*PROBLEM DETAILS*. Please report the number of lines in the entries below that contain "need", with nothing added.

[Extracted records]

%%

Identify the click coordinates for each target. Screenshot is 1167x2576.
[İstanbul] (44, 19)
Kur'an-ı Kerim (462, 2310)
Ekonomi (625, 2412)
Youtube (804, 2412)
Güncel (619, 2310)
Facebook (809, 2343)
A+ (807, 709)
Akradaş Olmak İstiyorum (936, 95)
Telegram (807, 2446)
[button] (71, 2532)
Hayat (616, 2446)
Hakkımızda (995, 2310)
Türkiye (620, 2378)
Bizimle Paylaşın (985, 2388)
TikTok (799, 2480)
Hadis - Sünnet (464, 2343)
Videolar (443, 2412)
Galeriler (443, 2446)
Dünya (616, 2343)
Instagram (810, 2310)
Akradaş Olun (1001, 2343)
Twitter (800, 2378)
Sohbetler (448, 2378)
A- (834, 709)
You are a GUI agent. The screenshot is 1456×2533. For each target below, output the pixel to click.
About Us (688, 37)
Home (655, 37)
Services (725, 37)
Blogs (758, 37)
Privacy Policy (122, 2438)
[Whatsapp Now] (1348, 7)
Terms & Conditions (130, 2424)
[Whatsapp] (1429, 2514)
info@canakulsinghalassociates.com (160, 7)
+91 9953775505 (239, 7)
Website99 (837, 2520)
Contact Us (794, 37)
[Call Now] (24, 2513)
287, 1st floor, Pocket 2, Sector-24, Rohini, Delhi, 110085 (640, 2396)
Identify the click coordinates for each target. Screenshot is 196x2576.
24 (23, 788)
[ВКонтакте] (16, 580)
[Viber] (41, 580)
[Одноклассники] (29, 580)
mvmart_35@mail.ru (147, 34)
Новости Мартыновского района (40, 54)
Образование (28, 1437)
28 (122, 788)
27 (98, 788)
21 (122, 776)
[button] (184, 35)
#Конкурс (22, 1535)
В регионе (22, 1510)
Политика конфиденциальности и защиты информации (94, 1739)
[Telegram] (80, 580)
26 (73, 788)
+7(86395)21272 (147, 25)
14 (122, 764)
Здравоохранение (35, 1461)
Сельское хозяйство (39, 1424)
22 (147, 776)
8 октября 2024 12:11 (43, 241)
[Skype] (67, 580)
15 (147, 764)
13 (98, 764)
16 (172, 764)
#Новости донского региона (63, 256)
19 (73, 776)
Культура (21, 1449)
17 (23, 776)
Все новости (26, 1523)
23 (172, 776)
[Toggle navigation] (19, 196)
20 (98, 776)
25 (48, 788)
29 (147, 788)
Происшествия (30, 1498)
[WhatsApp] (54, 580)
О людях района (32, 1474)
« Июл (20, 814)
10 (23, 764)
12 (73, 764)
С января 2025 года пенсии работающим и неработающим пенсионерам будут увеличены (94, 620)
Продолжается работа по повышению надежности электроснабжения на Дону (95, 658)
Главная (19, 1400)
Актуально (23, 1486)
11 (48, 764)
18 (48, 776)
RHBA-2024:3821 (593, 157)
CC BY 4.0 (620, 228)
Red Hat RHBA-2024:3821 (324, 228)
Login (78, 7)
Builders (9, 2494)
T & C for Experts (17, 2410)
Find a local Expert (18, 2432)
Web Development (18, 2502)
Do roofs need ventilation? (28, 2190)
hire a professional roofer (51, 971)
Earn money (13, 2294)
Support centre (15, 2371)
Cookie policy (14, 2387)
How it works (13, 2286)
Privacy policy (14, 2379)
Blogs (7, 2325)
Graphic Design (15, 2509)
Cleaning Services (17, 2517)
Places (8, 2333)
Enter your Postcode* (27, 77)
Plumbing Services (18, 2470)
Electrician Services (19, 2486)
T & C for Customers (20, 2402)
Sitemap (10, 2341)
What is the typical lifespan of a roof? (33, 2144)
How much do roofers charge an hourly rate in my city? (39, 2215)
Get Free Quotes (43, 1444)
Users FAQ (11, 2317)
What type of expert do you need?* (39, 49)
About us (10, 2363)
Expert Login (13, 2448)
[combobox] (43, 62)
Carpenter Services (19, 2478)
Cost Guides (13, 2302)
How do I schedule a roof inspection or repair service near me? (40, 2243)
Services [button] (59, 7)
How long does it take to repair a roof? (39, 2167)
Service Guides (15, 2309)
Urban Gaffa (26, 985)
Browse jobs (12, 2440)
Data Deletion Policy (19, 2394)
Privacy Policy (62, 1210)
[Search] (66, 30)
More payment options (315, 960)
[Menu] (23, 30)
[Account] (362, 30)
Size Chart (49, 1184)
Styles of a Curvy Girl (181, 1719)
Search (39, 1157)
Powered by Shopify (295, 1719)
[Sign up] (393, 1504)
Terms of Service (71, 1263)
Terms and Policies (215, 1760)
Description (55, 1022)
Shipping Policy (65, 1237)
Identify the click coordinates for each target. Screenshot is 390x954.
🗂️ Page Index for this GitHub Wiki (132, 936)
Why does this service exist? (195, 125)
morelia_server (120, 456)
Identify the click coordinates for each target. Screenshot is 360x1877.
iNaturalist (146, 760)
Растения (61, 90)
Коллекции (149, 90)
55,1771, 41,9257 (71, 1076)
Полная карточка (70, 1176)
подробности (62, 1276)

%%

*FINAL ANSWER*. 2